:: WORK TASK ::
Copy all the lines of the data that include the word "screenshot".
*** Opening DATASET EXTRACT ***
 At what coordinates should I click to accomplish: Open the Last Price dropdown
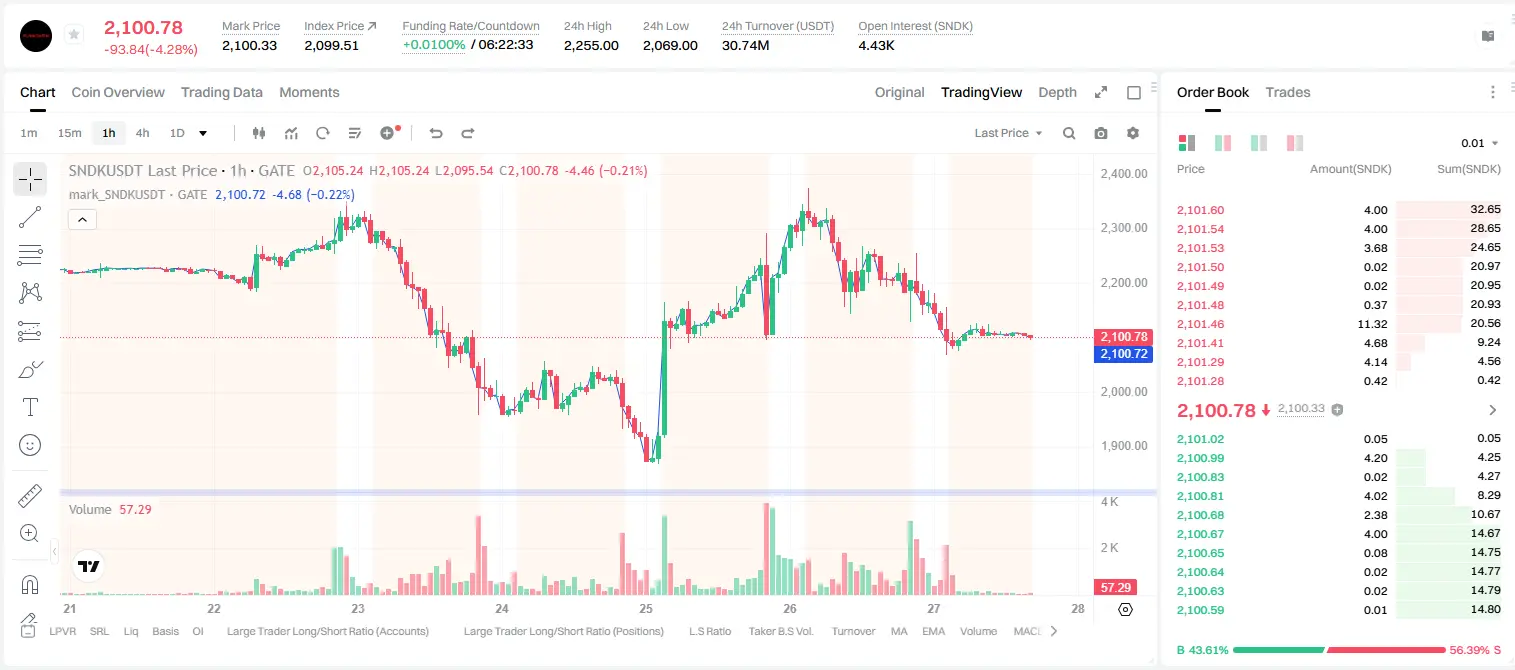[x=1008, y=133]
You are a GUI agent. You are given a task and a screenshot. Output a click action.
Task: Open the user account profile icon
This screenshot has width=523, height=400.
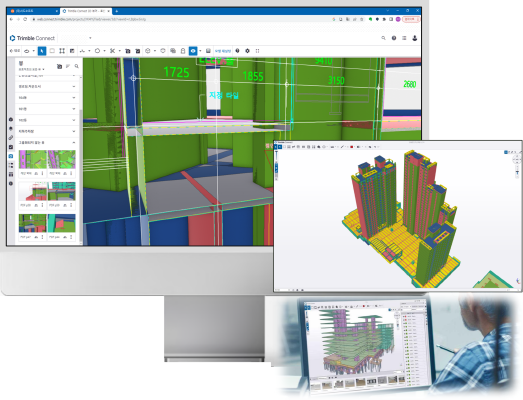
*** Closing DATASET EXTRACT ***
:: REPLY TO THE TASK ::
You are a GUI agent. You are given a task and a screenshot. Output a click action.
This screenshot has width=523, height=400.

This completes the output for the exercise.